- Developer: Magic Tavern
- Publisher: Rovio Stars
- Platforms: iOS, Android, Facebook
- Release: February 18, 2015
- Genre: Puzzle
- Mode: Single-player

= Jolly Jam =

2015 puzzle video game

Jolly Jam was a mobile tile-matching puzzle video game, developed by Magic Tavern and published by Rovio Stars. It was released on February 18, 2015, for Android and iOS devices worldwide. The game features different gameplay mechanics, drawing a box around similar objects, compared to most other tile-matching games.

In May 2015, the game was released as a Facebook game. In November 2015, the game was removed from Google Play and Rovio's website.

In September 2015, Rovio discontinued development of Jolly Jam and it was removed from app stores.

==Gameplay==
The player has to draw a rectangle in order to match similarly colored jellies at the corners of the box, and any similarly colored jellies within the rectangle are cleared. Some levels limit the boxes drawn with move limits, oddly shaped levels and minions that eat the jellies. The boss battles requires the player to clear certain colored jellies in order to defeat the boss.

The storyline is Prince Jam needs players to help him to save Princess Honey and the Jelly Kingdom. To save the Princess, the player must defeat the evil bosses and his minions.
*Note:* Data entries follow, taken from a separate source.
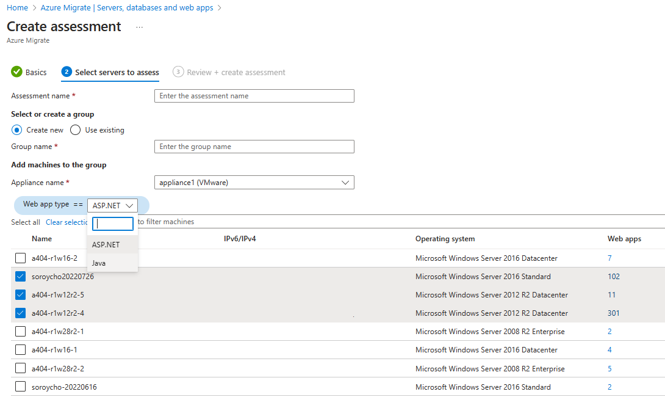This screenshot has height=397, width=665.
Task: Open the 301 web apps link for a404-r1w12r2-4
Action: pos(613,313)
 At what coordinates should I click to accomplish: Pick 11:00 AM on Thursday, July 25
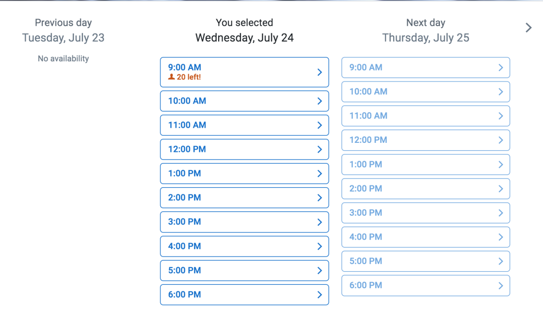(426, 116)
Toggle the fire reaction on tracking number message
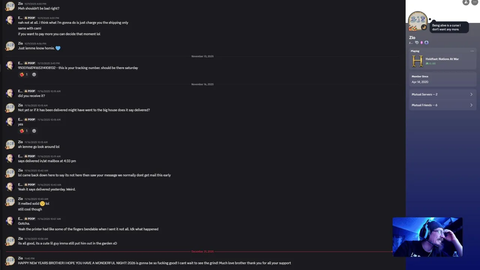The height and width of the screenshot is (270, 480). [x=24, y=75]
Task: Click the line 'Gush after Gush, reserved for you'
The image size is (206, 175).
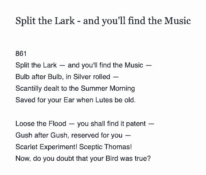Action: point(73,135)
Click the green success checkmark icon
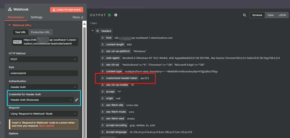This screenshot has width=290, height=138. 109,15
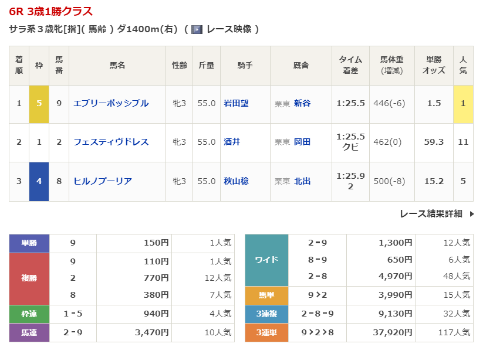Select the 単勝 payout label
The height and width of the screenshot is (347, 483).
(x=29, y=243)
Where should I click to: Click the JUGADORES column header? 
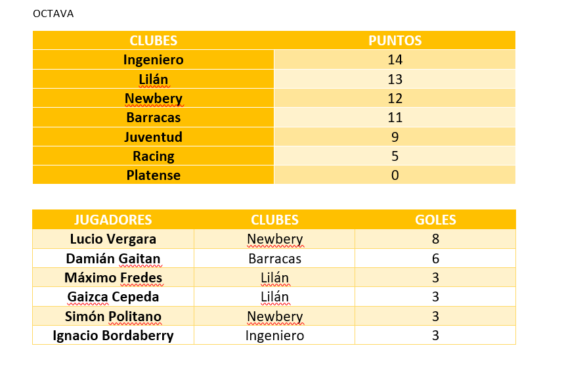click(113, 220)
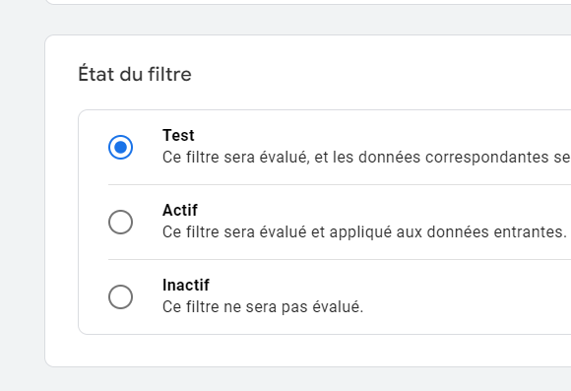571x391 pixels.
Task: Click the divider between Actif and Inactif
Action: tap(340, 259)

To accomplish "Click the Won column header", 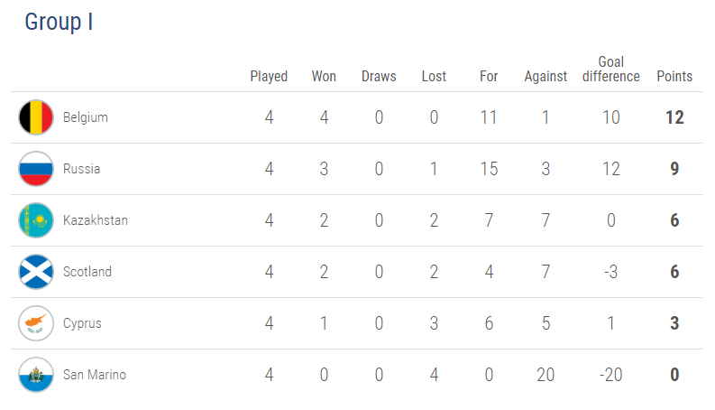I will tap(324, 76).
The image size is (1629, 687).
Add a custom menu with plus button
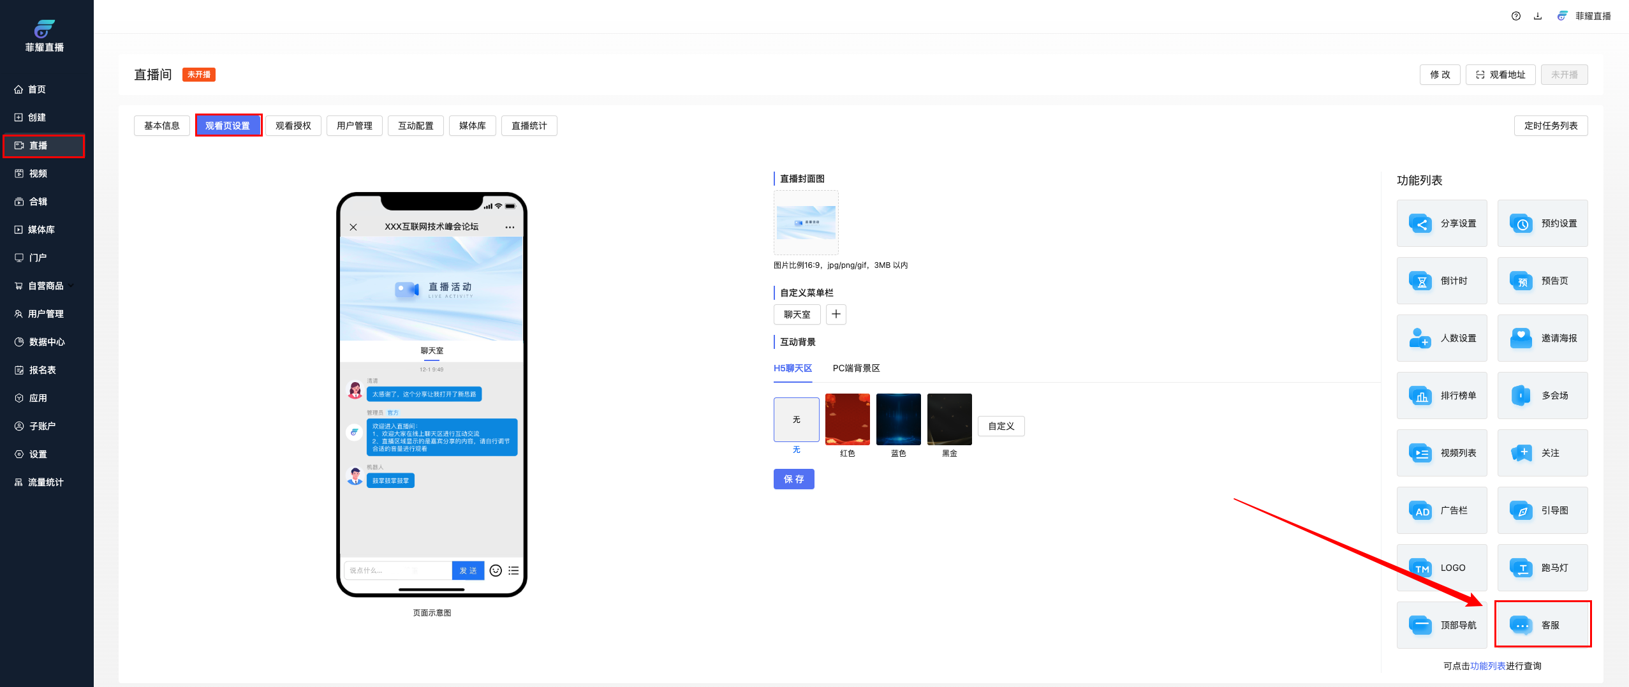click(x=836, y=314)
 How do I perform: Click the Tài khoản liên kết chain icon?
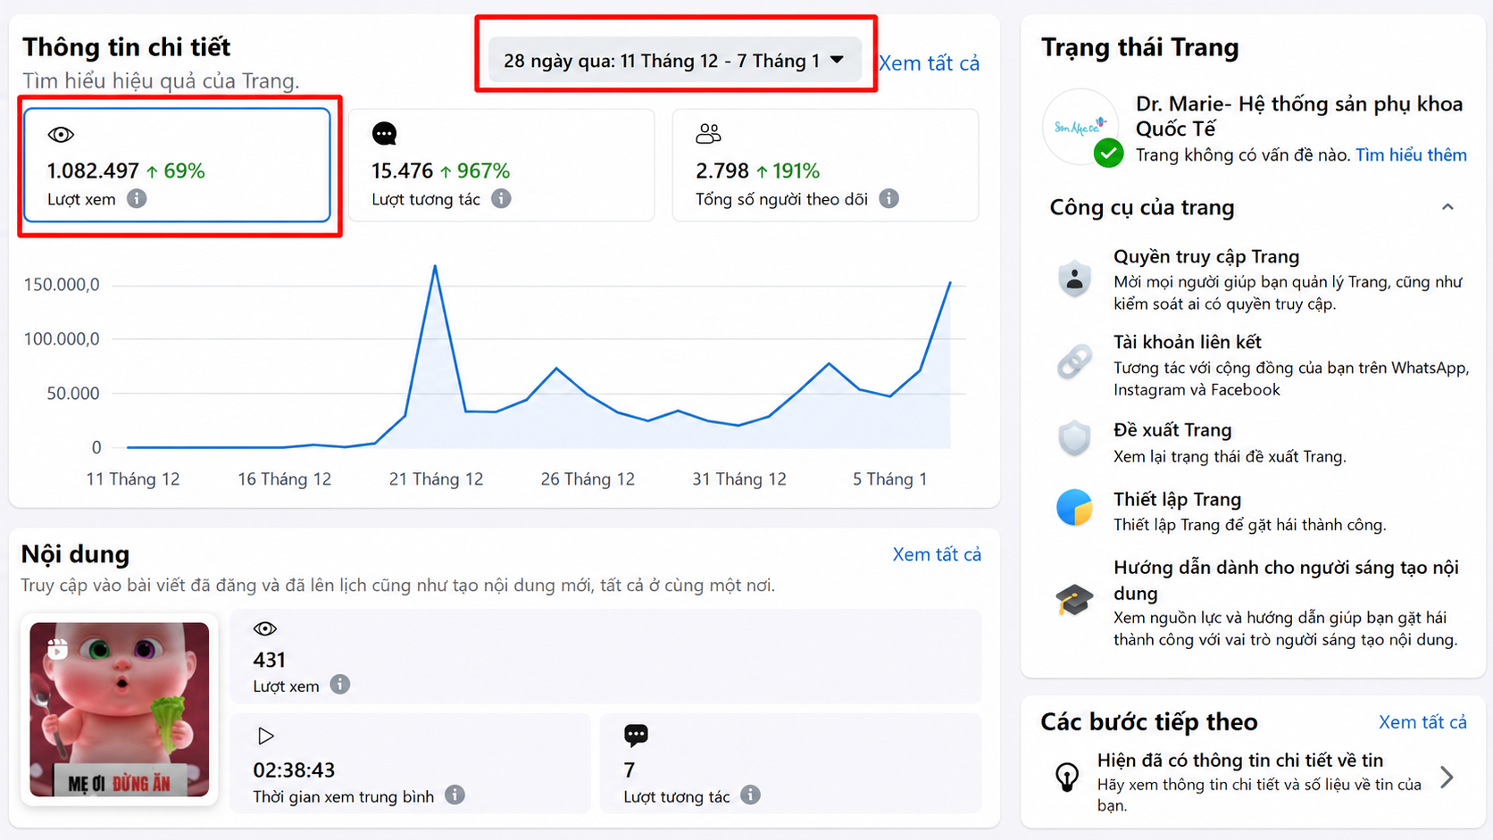click(x=1075, y=362)
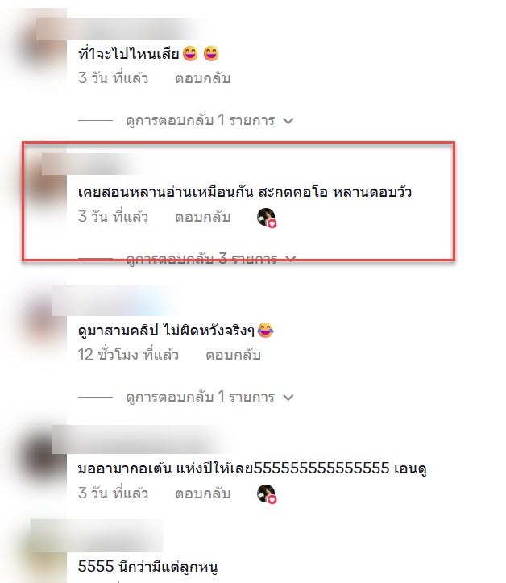Click blurred username above ที่1จะไปไหนเสีย
This screenshot has width=506, height=583.
119,29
The game uses diamonds as a currency. Users may buy them with real money in bundles from 20 to 600 and they are awarded sparingly during play. Diamonds give additional lives and power-ups to make levels easier.

==Reception==
Pocket Gamer says it is a solid casual game, and if the player is that sort of gamer then there is a lot to like. 148Apps describes it as simple concept with a level of strategy. GameZebo offers that the game offers innovative ideas and requires strategy, but notes that the first levels are too easy. PC Magazine remarked that game had increasing difficulty despite its starting simplicity. Cubed3 described it as a low effort freemium model game too similar to other games and lacking innovation.